Se encuentra en la puerta (se encuentra en realidad en la antesala del despacho, que a esas horas está desierta) cuando Isaacs lo llama.
– ¡Señor Lurie! ¡Un minuto!
Vuelve sobre sus pasos.
– ¿Qué planes tiene para esta noche?
– ¿Para esta noche? He reservado una habitación en un hotel. No tengo plan ninguno.
– Venga a cenar con nosotros.
– No creo que a su esposa le parezca buena idea. -Puede que sí. Puede que no. De todos modos, venga.
Comparta el pan con nosotros. Cenamos a las siete. Permítame que le anote la dirección.
– No es necesario que se moleste. Ya he estado en su domicilio, he conocido a su hija. Fue ella la que me indicó cómo llegar aquí.
Isaacs no mueve un párpado.
– Bien -dice.
Le abre la puerta el propio Isaacs.
– Adelante, adelante. -Y le hace pasar a la sala de estar. De la esposa no hay ni rastro, y tampoco está presente la segunda hija.
– He traído esto -dice, al tiempo que le tiende una botella de vino.
Isaacs le da las gracias, pero parece no saber qué hacer con el vino.
– ¿Puedo ofrecerle una copa? Enseguida la abro. -Sale de la habitación; se oyen susurros en la cocina. Regresa-. Parece que hemos perdido el sacacorchos, pero Dezzy irá a pedir prestado el de los vecinos.
Está claro que son abstemios.

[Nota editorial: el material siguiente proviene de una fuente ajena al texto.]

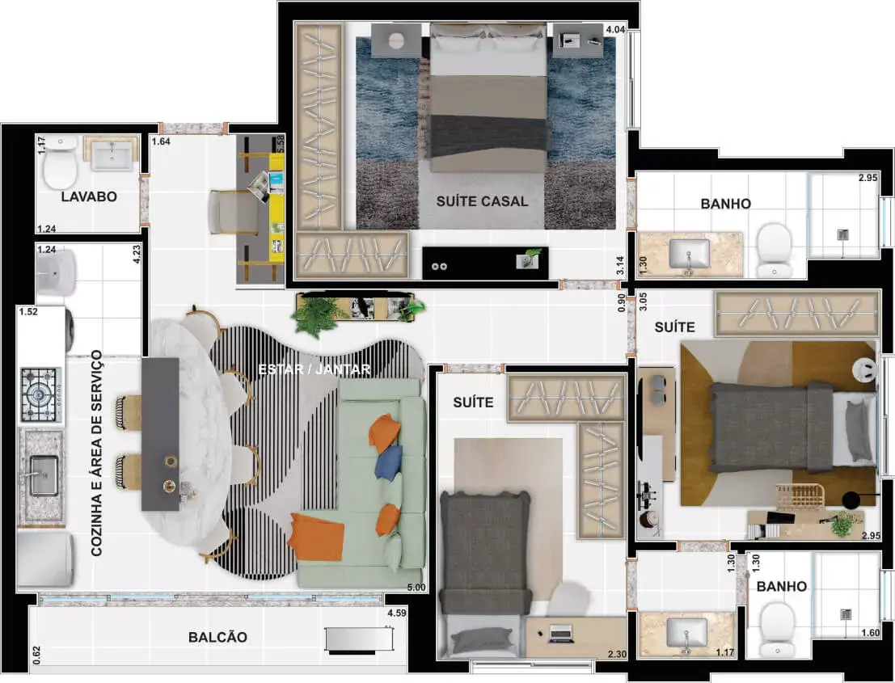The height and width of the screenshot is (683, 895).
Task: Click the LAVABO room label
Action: [89, 197]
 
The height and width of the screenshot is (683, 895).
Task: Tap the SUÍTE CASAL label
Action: [483, 201]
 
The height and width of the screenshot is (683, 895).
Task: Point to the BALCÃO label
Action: [218, 638]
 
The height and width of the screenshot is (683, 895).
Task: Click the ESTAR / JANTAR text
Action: [315, 369]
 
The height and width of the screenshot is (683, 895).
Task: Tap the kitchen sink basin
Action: [44, 474]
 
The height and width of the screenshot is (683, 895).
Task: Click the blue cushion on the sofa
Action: [389, 462]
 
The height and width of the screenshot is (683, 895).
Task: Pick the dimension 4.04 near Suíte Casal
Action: [615, 30]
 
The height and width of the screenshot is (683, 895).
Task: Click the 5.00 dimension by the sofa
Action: [416, 588]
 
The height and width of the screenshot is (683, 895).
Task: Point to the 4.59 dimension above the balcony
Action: [397, 613]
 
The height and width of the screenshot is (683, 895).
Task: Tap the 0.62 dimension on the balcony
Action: [37, 655]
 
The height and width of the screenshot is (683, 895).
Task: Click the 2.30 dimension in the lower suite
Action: [617, 655]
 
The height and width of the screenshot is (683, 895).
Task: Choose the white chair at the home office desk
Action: [230, 213]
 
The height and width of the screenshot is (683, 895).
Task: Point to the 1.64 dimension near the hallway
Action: [161, 141]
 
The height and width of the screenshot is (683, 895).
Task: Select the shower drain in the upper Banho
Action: [842, 234]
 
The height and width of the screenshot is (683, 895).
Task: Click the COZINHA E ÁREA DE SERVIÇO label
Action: [96, 453]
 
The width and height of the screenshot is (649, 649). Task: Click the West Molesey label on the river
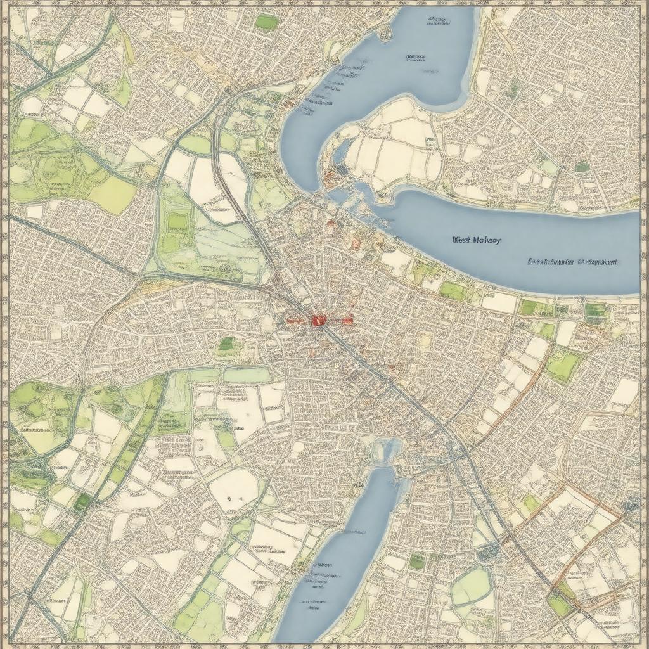click(476, 240)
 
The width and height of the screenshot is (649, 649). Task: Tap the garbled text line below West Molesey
click(572, 261)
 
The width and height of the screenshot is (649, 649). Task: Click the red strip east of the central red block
click(340, 321)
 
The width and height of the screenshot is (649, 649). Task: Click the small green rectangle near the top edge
click(267, 22)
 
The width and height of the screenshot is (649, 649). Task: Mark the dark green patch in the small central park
click(226, 344)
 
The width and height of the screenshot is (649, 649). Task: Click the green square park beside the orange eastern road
click(563, 366)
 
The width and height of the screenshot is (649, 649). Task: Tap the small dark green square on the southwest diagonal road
click(81, 503)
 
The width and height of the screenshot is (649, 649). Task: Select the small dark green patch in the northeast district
click(581, 166)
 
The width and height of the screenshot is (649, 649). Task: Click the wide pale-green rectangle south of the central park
click(247, 375)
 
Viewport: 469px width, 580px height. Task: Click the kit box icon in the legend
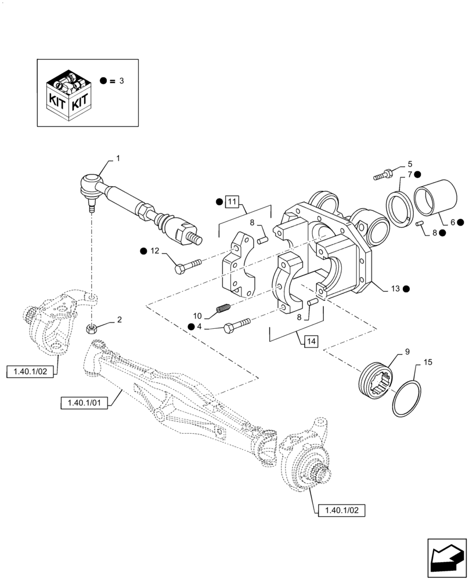click(68, 93)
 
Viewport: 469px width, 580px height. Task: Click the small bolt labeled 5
click(383, 173)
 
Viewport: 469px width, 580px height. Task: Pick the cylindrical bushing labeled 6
click(436, 202)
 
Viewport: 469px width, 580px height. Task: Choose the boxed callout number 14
click(310, 342)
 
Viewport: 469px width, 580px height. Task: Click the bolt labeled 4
click(235, 328)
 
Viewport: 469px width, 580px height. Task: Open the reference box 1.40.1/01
click(84, 402)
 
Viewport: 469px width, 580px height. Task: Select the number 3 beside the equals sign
click(121, 81)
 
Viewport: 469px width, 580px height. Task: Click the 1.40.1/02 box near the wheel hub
click(342, 510)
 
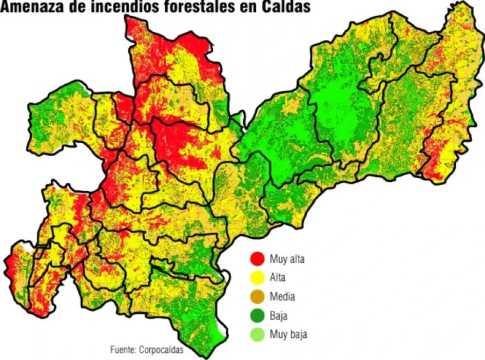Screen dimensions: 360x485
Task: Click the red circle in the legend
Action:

Debería haberlo tenido en cuenta. Un hogar de lazos estrechos, pequeño burgués, frugal, prudente. El coche bien lavado, el césped bien cortado, los ahorros a buen recaudo en el banco. Todos los recursos concentrados en lanzar a las dos hijas, las dos joyas de la casa, hacia el mejor de los futuros: Melanie la lista, con sus ambiciones teatrales; Desirée, la belleza.